When I was growing up, my parents were more concerned with being able to put food on the table, not necessarily feeding my brothers and I the most healthy food.  Throughout college and the first couple years I lived on my own, I ate whatever was easy to make and least expensive because that’s how I was raised.  I am realizing that how I was raised plays a huge role in how I act today.

I am currently taking an EMT (Emergency Medical Technician) class to add another level of medical care at camp.  While studying Anatomy, Physiology, and Cardiac problems, I realized how important it is to eat healthy and exercise.  The most important thing I’ve learned about Cardiac problems is that you can’t just start taking care of your heart when you are middle-aged.  You can’t reverse the plaque build up in your arteries.  It starts when you’re young!  That is why it is so important to make sure your kids are eating healthy and exercising when they are young.  They will continue those habits as they grow older because that is how they were raised.  Doesn’t this concept apply to other areas of life?  What about their friendships and relationships with the opposite sex?  How about time management if they are involved in extracurricular activities?
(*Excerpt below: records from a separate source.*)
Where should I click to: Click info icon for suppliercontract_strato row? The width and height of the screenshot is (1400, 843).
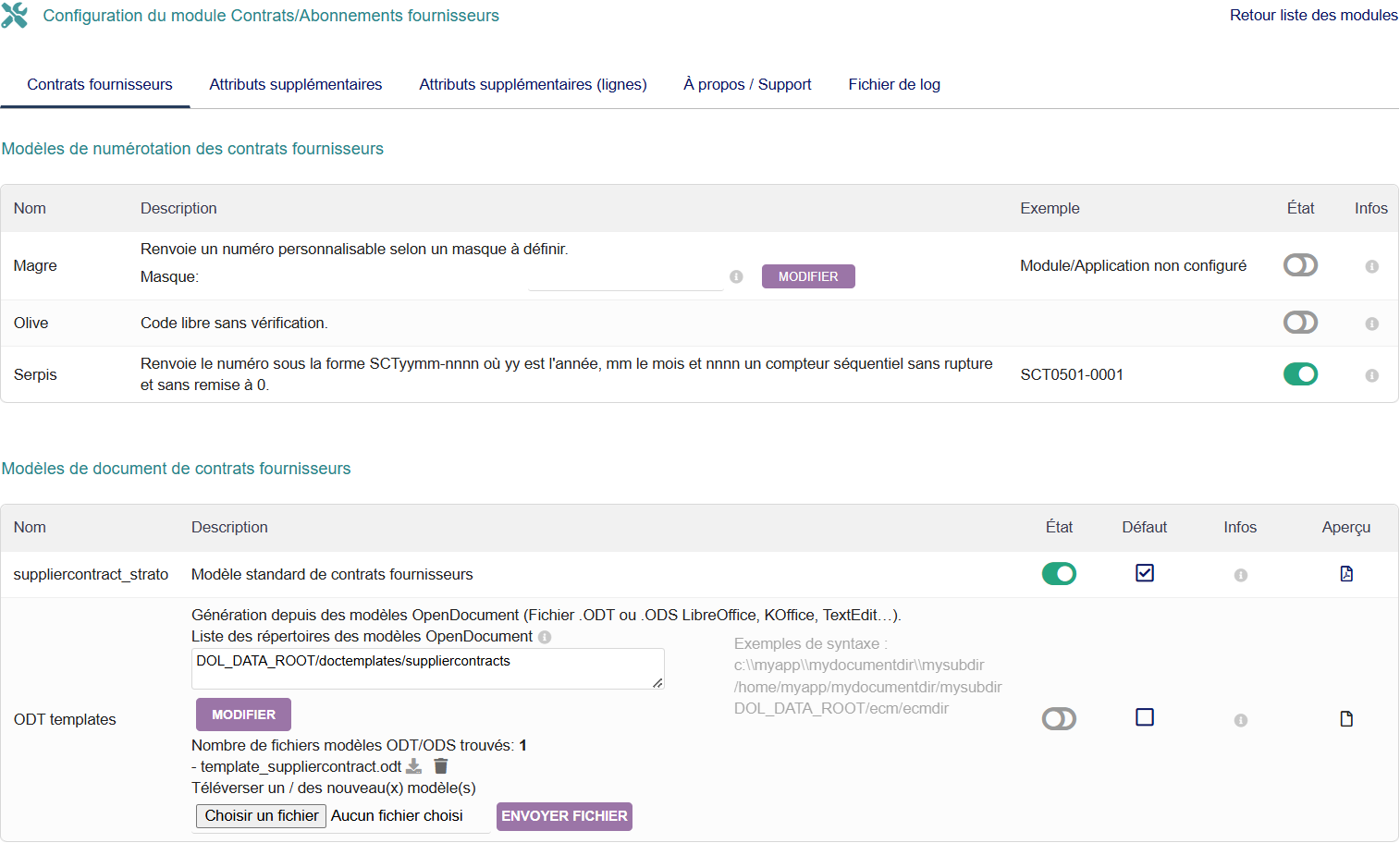coord(1240,575)
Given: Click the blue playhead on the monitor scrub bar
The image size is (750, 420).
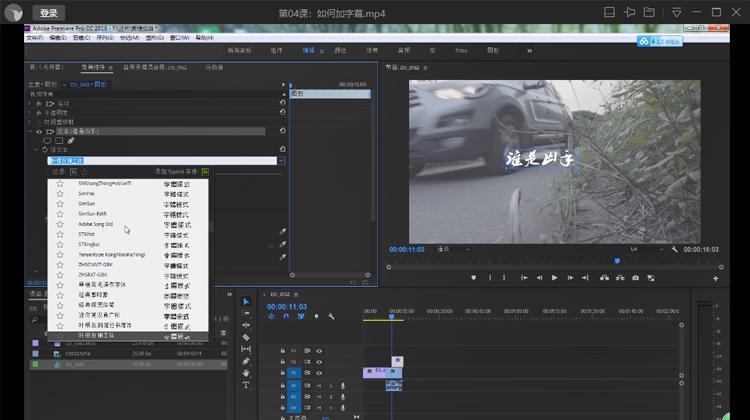Looking at the screenshot, I should point(617,261).
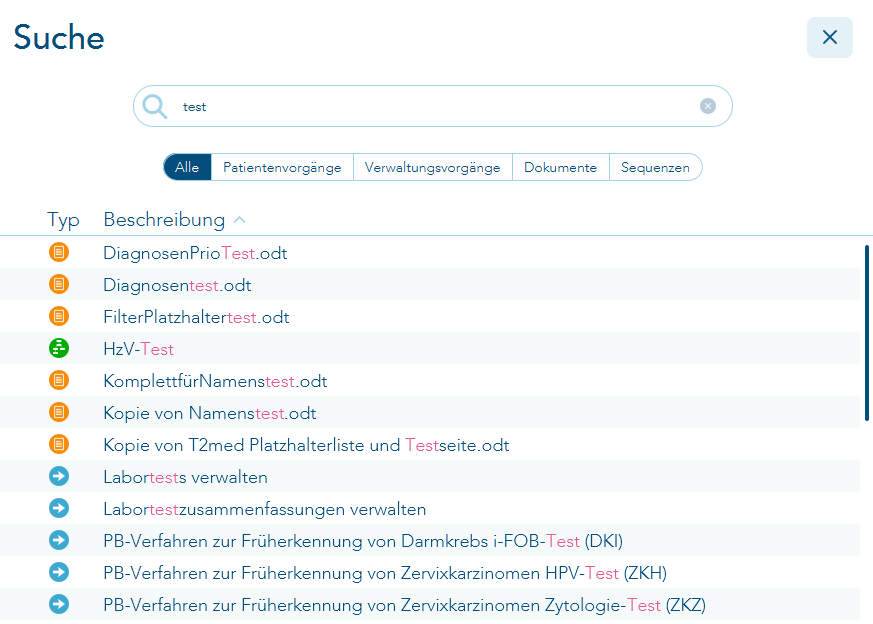
Task: Click the document icon for Kopie von Namenstest.odt
Action: [x=59, y=412]
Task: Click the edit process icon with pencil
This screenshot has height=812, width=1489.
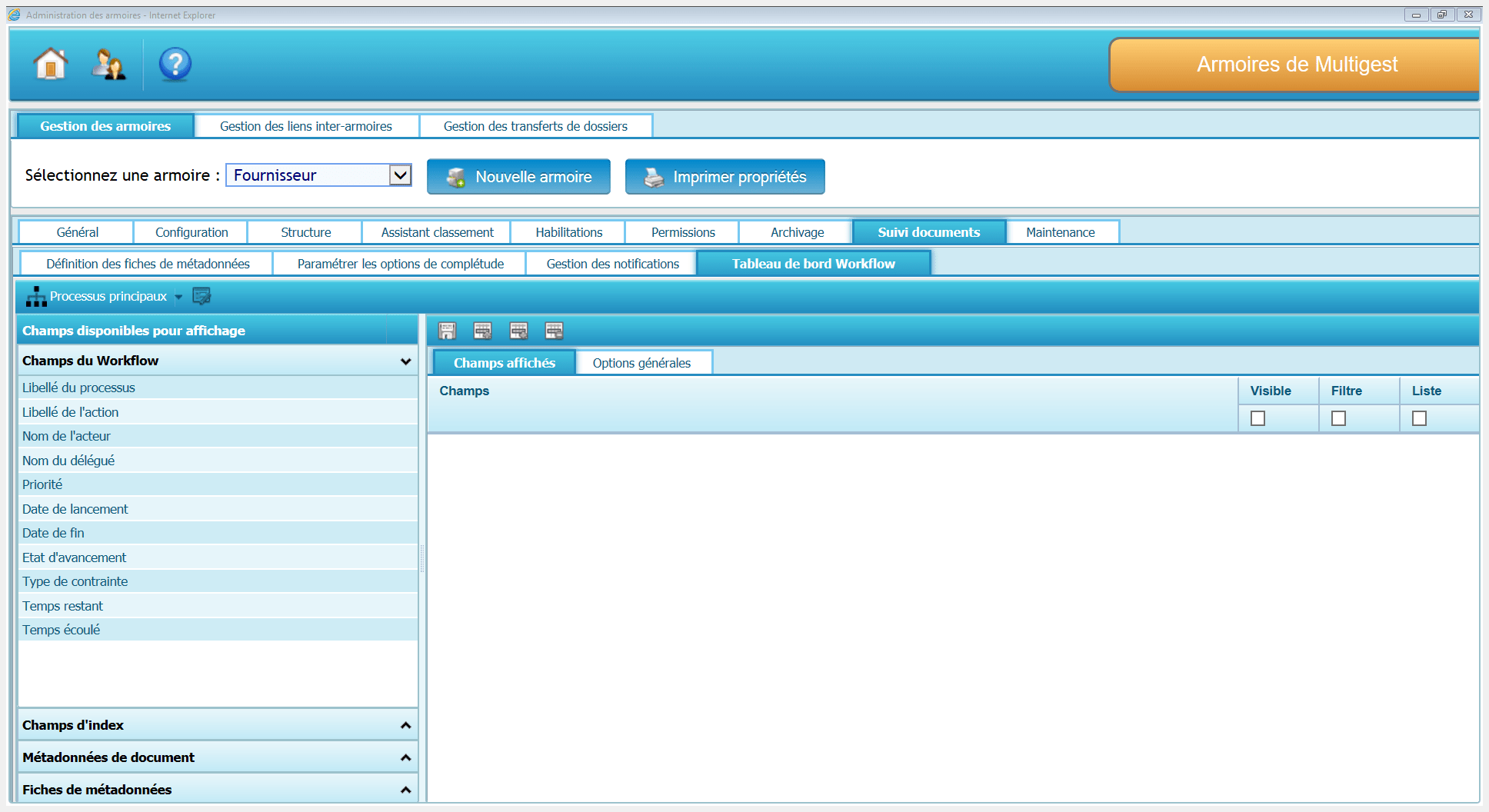Action: point(202,296)

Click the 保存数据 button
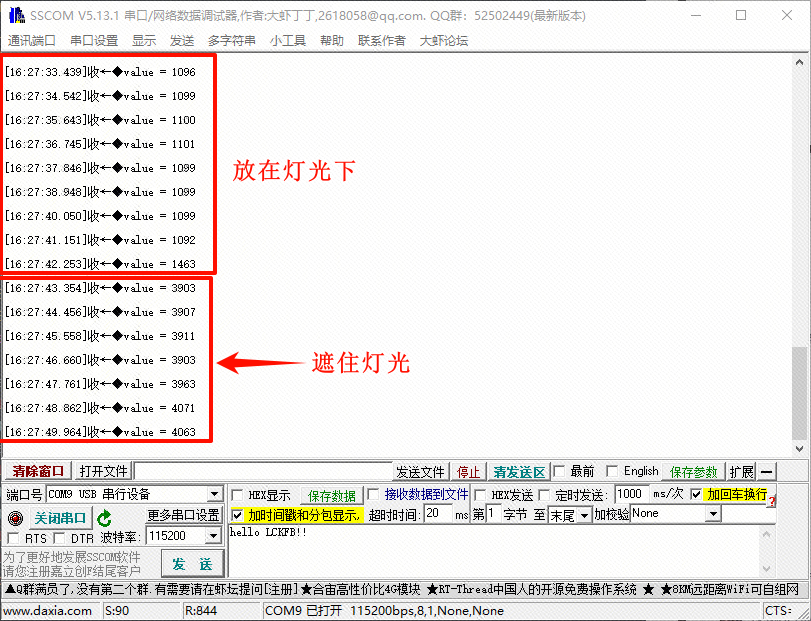coord(331,496)
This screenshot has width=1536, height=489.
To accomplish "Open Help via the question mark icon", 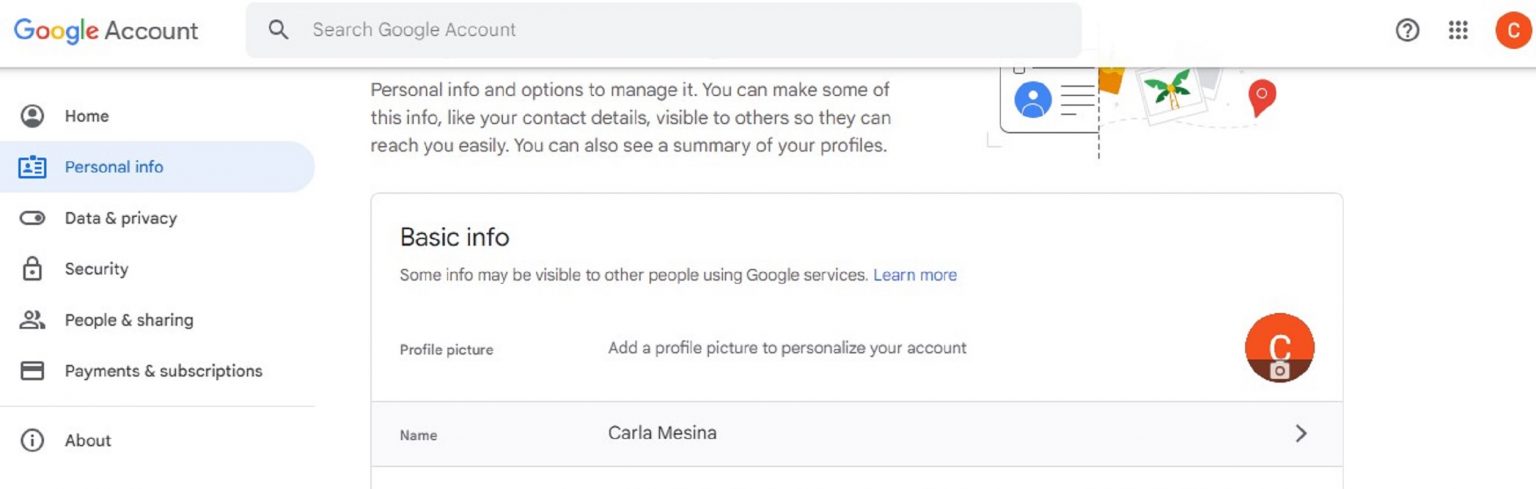I will 1407,30.
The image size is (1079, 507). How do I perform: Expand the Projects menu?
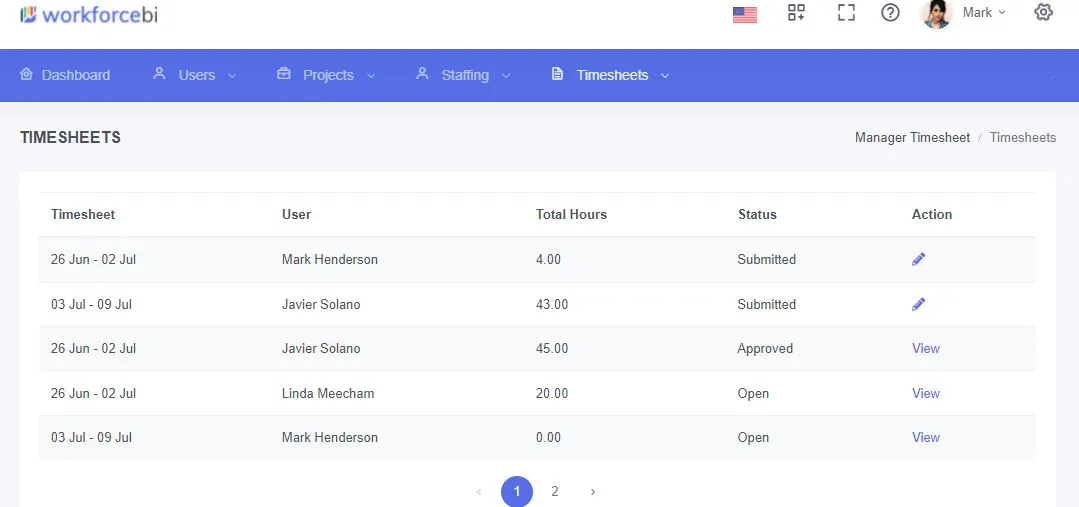click(326, 75)
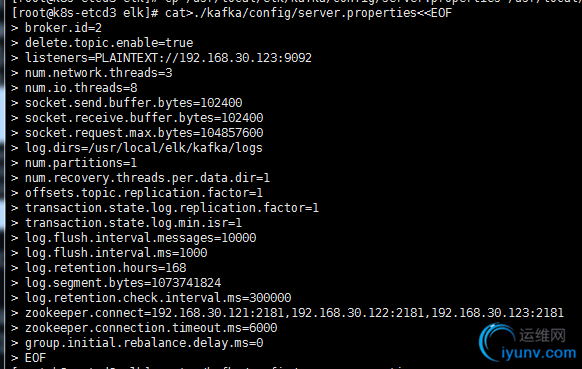Click the zookeeper.connect address line
Screen dimensions: 582x369
click(294, 313)
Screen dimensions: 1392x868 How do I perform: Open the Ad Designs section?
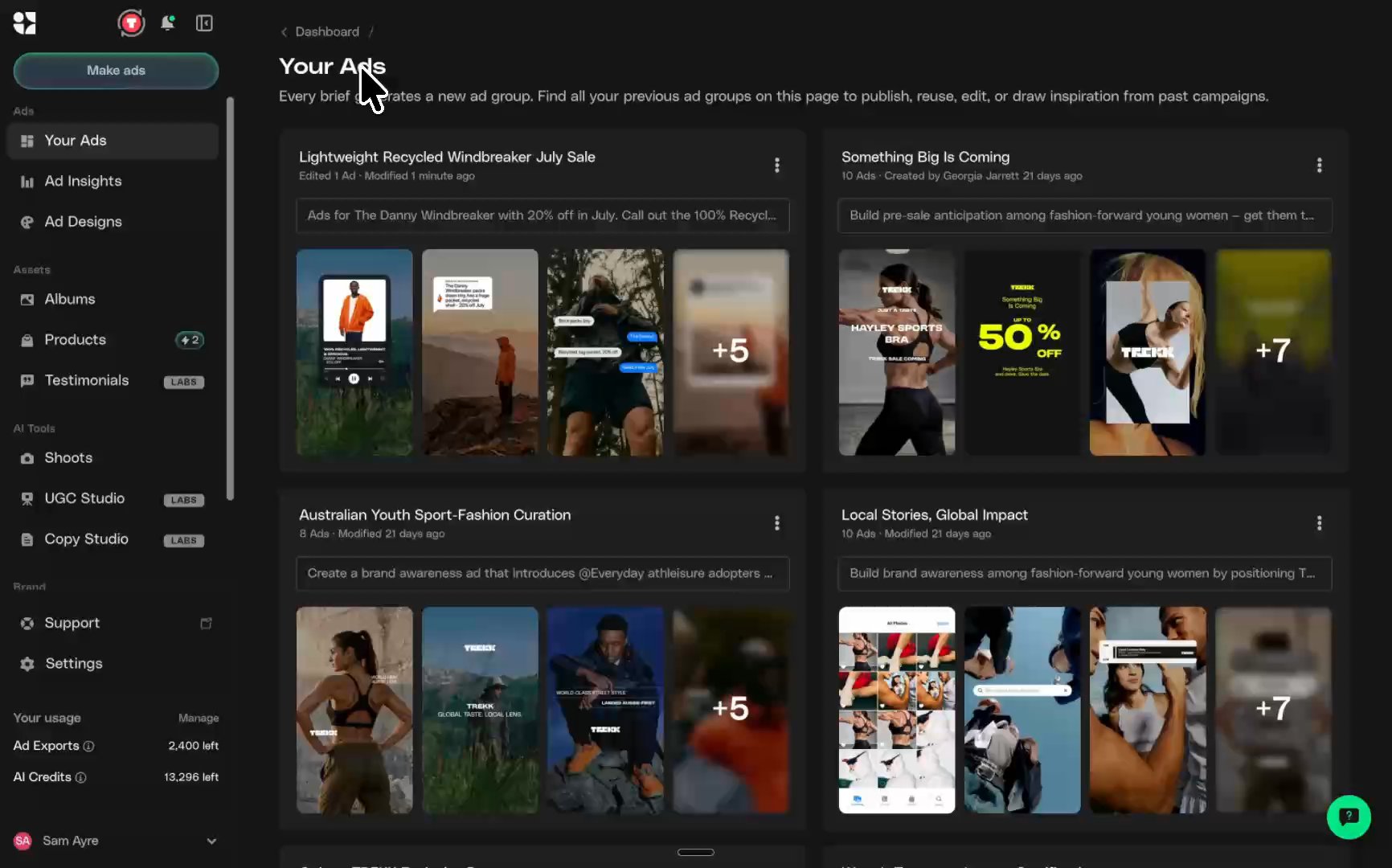point(83,222)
We focus on four areas of growth at camp-spiritual, social, mental, and physical.  We challenge our campers to be active at camp.  Your kids get to run around, go swimming, hiking, make forts, and do activities they typically don’t get to do at home.  We want to show them that exercising is fun especially when you do it in different forms like those just listed.

What activities do you do as a family?  How often are you outside with your kids?  How has your childhood affected who you are today?